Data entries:
## Begin
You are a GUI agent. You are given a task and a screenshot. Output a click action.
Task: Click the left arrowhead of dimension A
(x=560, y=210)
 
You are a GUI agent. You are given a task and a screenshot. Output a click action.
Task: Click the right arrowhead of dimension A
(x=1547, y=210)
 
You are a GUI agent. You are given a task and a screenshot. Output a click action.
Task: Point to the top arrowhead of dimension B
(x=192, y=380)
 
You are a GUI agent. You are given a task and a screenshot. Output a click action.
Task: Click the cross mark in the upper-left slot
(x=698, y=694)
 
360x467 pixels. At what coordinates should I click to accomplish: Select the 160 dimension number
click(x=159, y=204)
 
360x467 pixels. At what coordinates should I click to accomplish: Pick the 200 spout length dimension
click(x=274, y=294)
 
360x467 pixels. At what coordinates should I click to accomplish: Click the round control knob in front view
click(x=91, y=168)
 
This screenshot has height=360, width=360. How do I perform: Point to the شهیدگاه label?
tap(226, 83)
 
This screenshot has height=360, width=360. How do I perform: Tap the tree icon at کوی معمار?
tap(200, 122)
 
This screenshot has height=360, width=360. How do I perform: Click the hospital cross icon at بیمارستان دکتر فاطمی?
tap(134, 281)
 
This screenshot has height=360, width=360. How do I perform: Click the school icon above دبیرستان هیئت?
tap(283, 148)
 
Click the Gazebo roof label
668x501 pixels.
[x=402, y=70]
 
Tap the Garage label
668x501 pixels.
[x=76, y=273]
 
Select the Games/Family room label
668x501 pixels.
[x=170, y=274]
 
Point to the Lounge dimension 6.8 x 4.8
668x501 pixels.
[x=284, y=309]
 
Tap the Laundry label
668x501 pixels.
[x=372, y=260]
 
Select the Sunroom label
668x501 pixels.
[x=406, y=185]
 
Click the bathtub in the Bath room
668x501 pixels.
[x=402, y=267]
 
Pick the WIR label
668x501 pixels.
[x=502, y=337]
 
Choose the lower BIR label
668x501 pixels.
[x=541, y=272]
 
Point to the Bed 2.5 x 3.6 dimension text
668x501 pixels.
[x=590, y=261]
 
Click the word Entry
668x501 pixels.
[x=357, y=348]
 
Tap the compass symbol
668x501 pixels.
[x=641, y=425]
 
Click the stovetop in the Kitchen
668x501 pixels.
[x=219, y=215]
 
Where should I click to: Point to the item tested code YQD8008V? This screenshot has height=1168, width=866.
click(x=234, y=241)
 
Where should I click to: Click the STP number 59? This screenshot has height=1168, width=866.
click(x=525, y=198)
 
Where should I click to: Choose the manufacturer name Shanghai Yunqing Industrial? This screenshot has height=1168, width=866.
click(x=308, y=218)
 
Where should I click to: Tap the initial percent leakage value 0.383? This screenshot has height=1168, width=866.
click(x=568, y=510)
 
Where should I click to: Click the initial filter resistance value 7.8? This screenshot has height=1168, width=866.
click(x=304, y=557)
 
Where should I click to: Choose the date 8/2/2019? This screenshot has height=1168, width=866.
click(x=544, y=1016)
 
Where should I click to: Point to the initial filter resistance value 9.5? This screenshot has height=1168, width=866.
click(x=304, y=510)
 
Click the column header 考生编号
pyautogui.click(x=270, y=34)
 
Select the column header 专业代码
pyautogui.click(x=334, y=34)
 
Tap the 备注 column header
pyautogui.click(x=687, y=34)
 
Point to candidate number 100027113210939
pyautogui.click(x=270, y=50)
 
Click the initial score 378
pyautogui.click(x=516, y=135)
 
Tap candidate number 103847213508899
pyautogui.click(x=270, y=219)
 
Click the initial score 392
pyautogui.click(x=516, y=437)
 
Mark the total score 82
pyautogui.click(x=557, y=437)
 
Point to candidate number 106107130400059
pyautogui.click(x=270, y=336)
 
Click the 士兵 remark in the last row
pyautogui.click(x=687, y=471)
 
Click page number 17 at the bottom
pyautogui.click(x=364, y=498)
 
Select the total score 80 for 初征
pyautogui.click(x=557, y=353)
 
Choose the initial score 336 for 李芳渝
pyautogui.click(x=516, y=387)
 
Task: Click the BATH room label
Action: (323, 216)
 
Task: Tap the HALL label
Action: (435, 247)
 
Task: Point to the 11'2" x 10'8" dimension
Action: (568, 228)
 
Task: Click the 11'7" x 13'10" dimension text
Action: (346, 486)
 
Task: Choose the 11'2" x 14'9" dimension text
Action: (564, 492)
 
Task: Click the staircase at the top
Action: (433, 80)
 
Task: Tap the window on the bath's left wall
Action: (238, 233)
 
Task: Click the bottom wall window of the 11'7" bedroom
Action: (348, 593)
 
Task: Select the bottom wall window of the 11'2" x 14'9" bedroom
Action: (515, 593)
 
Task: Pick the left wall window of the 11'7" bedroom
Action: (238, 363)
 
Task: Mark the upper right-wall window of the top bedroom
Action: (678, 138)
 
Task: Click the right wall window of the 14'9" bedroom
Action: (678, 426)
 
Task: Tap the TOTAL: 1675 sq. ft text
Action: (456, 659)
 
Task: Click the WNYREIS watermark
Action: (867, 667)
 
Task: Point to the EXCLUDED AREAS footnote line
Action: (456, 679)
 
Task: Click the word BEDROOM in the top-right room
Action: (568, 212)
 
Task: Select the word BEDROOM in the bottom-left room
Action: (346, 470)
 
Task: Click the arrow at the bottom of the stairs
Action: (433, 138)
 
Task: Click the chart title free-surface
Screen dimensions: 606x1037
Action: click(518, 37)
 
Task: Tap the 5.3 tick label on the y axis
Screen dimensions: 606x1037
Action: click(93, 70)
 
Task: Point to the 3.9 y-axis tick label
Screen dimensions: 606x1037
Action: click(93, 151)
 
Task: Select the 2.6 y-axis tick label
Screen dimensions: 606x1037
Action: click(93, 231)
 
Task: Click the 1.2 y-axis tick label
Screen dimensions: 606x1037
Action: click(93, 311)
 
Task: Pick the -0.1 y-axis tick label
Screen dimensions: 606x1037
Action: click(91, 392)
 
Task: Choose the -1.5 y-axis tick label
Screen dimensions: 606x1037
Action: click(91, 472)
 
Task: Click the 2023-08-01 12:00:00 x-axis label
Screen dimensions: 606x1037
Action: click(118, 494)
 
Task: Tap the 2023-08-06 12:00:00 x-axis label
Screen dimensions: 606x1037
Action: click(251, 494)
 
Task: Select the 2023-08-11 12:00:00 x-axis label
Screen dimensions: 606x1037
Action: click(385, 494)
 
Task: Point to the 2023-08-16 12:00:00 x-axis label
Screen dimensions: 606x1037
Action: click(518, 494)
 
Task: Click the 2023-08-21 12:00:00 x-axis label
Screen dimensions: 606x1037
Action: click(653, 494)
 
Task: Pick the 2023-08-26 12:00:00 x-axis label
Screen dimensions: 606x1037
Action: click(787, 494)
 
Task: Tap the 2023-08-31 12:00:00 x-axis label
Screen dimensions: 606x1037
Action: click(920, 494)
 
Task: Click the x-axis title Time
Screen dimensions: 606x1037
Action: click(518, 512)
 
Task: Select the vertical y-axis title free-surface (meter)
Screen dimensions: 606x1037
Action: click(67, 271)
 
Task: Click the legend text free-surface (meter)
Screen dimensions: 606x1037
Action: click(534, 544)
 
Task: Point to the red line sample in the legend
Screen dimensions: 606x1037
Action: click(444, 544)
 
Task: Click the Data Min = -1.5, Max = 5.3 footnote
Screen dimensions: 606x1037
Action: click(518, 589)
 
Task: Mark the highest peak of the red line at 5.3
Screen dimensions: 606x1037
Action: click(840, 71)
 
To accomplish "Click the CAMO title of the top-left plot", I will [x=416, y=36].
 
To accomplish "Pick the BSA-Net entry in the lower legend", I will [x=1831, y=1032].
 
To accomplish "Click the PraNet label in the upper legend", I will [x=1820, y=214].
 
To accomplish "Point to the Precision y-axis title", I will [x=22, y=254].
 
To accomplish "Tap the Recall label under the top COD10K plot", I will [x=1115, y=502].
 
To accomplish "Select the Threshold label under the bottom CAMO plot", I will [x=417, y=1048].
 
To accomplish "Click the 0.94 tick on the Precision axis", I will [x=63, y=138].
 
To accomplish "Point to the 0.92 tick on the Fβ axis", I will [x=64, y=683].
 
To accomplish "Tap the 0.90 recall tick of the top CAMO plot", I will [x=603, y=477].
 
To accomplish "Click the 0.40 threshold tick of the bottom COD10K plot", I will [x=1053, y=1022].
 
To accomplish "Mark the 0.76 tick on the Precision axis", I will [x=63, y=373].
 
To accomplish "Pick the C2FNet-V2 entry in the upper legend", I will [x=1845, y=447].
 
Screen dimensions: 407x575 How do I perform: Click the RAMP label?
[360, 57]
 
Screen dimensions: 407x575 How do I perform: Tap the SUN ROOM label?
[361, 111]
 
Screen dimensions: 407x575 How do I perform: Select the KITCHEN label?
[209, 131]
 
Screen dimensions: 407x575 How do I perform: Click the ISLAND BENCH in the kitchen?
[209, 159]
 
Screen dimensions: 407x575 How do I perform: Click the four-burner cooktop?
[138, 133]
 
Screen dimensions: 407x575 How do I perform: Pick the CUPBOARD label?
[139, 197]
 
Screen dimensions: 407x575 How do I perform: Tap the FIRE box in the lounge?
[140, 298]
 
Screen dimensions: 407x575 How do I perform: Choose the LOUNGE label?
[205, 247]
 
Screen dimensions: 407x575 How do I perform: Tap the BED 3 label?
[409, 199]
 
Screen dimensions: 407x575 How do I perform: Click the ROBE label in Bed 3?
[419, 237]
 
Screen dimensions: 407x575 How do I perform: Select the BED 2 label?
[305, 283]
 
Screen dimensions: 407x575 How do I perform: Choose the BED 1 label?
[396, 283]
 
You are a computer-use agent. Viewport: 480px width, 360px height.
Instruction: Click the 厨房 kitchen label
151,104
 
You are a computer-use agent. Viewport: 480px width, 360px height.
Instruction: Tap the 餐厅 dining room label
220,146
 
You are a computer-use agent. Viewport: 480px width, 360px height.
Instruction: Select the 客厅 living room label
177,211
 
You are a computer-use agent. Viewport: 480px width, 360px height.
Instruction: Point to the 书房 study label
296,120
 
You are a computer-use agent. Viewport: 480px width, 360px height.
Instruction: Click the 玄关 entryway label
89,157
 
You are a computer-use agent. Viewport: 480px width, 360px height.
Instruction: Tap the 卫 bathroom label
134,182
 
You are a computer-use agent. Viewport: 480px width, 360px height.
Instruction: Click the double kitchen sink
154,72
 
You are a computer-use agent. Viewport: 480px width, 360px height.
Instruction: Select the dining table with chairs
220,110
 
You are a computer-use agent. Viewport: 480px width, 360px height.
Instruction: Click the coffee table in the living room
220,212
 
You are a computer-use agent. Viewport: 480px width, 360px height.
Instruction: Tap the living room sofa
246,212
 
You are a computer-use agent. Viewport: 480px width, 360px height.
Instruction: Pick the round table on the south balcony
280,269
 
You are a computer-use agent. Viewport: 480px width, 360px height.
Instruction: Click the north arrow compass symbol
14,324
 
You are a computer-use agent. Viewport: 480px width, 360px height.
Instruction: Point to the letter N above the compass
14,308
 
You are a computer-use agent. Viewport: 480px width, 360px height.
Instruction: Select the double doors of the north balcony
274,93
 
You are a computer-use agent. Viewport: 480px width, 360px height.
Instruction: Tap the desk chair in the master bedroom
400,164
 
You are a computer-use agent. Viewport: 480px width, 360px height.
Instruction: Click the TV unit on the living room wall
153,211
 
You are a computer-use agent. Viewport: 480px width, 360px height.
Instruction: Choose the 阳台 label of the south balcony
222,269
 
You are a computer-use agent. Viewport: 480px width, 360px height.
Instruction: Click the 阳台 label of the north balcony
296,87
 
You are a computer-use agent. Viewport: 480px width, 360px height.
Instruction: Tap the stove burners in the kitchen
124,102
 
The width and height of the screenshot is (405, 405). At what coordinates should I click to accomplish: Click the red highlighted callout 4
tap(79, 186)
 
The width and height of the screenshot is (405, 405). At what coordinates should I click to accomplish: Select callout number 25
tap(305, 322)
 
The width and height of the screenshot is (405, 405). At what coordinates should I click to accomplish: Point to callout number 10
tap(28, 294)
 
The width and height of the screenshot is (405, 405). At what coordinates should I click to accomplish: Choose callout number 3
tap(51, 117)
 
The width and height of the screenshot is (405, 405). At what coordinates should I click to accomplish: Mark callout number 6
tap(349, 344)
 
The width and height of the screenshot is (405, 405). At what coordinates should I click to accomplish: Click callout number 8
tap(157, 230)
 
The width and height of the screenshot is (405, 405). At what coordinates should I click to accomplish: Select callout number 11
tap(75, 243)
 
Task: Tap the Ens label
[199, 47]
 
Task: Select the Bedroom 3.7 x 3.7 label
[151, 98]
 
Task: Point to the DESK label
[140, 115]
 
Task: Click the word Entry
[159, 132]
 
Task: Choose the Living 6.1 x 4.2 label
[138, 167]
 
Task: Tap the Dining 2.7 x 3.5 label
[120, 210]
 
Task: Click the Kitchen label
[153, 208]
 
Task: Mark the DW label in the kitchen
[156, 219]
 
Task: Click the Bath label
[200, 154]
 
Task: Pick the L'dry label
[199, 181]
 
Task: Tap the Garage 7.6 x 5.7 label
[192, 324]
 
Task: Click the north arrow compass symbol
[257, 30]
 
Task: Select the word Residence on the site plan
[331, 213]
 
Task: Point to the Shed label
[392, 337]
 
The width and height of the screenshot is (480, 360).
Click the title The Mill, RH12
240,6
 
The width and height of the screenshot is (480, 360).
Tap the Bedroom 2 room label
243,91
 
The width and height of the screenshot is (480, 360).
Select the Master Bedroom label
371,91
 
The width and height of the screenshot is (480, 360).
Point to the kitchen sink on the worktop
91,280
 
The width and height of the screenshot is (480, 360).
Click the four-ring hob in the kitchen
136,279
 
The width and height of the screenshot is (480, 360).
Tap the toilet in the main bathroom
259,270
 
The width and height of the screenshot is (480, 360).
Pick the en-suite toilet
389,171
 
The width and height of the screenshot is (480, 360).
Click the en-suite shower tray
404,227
## End
> **Job**:
Replace "window" with "opening" in the listing lines, beginning at the line that has "Task: Click the staircase at the top" and stopping after the line that has "Action: click(118, 494)". Give back only those lines, with nothing else changed.

> **Result of this task**:
Task: Click the staircase at the top
Action: (433, 80)
 
Task: Tap the opening on the bath's left wall
Action: (238, 233)
 
Task: Click the bottom wall opening of the 11'7" bedroom
Action: (348, 593)
 
Task: Select the bottom wall opening of the 11'2" x 14'9" bedroom
Action: (515, 593)
 
Task: Pick the left wall opening of the 11'7" bedroom
Action: (238, 363)
 
Task: Mark the upper right-wall opening of the top bedroom
Action: (678, 138)
 
Task: Click the right wall opening of the 14'9" bedroom
Action: (678, 426)
 
Task: Tap the TOTAL: 1675 sq. ft text
Action: (456, 659)
 
Task: Click the WNYREIS watermark
Action: (867, 667)
 
Task: Point to the EXCLUDED AREAS footnote line
Action: (456, 679)
 
Task: Click the word BEDROOM in the top-right room
Action: (568, 212)
 
Task: Select the word BEDROOM in the bottom-left room
Action: (346, 470)
 
Task: Click the arrow at the bottom of the stairs
Action: (433, 138)
 
Task: Click the chart title free-surface
Screen dimensions: 606x1037
Action: click(518, 37)
 
Task: Tap the 5.3 tick label on the y axis
Screen dimensions: 606x1037
Action: click(93, 70)
 
Task: Point to the 3.9 y-axis tick label
Screen dimensions: 606x1037
Action: click(93, 151)
 
Task: Select the 2.6 y-axis tick label
Screen dimensions: 606x1037
Action: click(93, 231)
 
Task: Click the 1.2 y-axis tick label
Screen dimensions: 606x1037
Action: click(93, 311)
 
Task: Pick the -0.1 y-axis tick label
Screen dimensions: 606x1037
Action: click(91, 392)
 
Task: Choose the -1.5 y-axis tick label
Screen dimensions: 606x1037
Action: click(91, 472)
 
Task: Click the 2023-08-01 12:00:00 x-axis label
Screen dimensions: 606x1037
Action: click(118, 494)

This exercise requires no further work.